● Exercise goal
In the records below, which lines include "dialog"? Copy them.

● Data records
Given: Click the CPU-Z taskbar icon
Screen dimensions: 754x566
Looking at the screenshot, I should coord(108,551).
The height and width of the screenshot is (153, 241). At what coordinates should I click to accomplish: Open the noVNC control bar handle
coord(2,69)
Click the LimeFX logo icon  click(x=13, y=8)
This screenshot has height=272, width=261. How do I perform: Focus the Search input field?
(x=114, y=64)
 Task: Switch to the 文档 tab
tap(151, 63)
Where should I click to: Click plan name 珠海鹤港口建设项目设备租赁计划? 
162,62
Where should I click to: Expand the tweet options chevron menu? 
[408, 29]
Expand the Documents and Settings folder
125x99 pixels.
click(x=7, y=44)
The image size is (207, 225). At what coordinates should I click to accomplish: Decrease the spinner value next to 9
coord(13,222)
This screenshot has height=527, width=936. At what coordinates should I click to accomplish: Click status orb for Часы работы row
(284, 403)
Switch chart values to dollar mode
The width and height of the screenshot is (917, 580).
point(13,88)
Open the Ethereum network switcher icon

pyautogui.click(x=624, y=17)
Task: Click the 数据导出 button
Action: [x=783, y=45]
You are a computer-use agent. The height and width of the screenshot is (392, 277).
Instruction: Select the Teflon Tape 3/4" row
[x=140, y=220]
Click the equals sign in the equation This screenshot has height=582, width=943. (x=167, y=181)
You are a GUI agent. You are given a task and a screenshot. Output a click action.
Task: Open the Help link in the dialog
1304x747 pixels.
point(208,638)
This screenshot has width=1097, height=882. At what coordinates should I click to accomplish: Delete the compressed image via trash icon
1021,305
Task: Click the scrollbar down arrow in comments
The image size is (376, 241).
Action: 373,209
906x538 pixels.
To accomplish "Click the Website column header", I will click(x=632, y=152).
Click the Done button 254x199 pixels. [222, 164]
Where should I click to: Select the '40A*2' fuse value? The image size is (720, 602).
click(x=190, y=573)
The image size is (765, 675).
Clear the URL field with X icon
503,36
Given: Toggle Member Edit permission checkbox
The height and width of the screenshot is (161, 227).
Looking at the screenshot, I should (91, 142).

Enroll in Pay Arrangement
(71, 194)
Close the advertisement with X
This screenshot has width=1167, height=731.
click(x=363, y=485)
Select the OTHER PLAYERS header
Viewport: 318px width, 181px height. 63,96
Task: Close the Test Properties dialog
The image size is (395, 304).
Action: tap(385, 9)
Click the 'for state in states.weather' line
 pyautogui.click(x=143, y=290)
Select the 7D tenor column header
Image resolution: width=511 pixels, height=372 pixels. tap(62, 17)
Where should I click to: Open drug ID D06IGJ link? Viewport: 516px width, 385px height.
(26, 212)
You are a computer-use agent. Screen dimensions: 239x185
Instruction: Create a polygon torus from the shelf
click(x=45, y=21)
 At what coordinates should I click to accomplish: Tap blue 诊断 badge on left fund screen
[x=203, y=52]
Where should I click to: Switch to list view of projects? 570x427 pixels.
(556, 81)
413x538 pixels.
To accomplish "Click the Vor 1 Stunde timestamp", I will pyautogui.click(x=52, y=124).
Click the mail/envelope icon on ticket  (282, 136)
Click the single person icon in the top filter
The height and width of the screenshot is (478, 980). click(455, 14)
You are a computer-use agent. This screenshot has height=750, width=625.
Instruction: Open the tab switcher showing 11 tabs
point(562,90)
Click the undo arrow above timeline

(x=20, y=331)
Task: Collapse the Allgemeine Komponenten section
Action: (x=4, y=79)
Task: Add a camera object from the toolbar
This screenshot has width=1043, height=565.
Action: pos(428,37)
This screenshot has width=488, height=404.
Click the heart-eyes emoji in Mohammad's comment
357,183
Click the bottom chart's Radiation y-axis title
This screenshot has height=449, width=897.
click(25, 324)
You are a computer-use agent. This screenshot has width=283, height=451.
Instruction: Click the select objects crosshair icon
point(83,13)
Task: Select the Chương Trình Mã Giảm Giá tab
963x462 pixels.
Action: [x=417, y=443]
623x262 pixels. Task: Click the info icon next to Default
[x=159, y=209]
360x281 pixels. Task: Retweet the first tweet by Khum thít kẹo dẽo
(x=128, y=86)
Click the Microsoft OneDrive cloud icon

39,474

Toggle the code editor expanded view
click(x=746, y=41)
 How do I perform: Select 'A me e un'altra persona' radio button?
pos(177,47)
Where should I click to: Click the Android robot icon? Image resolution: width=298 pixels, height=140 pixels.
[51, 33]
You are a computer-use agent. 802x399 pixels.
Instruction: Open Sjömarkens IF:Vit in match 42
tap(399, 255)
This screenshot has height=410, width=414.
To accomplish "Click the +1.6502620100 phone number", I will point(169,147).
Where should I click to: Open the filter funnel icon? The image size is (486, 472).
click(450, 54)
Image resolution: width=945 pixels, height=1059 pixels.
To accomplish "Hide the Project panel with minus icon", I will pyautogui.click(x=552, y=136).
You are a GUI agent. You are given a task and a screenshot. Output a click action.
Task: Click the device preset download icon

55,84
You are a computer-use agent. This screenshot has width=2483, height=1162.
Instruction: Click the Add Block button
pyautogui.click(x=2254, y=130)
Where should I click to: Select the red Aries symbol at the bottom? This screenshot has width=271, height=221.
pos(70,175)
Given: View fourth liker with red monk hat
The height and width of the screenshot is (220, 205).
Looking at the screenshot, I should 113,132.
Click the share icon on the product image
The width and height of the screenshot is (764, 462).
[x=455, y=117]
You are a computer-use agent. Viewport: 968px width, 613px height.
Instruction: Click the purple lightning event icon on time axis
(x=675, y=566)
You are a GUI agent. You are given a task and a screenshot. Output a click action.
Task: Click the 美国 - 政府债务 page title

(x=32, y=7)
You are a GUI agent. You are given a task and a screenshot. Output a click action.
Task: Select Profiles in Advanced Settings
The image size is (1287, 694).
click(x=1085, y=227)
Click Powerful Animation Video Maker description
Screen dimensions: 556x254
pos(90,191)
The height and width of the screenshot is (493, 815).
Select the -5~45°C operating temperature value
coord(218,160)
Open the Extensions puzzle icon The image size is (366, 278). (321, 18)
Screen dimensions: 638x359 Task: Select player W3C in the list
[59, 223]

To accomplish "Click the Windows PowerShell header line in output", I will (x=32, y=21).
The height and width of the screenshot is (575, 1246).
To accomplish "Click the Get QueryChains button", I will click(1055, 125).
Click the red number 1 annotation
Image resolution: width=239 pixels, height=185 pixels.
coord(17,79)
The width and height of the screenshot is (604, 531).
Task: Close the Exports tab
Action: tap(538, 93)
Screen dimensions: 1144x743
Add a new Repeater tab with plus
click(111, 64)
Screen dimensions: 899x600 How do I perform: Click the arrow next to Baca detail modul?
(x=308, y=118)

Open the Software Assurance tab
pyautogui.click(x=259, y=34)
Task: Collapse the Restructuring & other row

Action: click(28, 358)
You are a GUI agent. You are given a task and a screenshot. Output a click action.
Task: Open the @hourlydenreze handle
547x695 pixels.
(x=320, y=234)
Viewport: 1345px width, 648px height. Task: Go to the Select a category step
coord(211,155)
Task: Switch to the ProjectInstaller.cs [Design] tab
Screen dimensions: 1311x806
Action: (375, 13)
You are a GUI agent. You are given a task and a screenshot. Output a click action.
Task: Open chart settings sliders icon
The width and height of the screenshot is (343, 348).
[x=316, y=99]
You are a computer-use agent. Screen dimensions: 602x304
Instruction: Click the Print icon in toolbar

● Finished exercise
Task: Open the Help link in the dialog
Task: Close the Test Properties dialog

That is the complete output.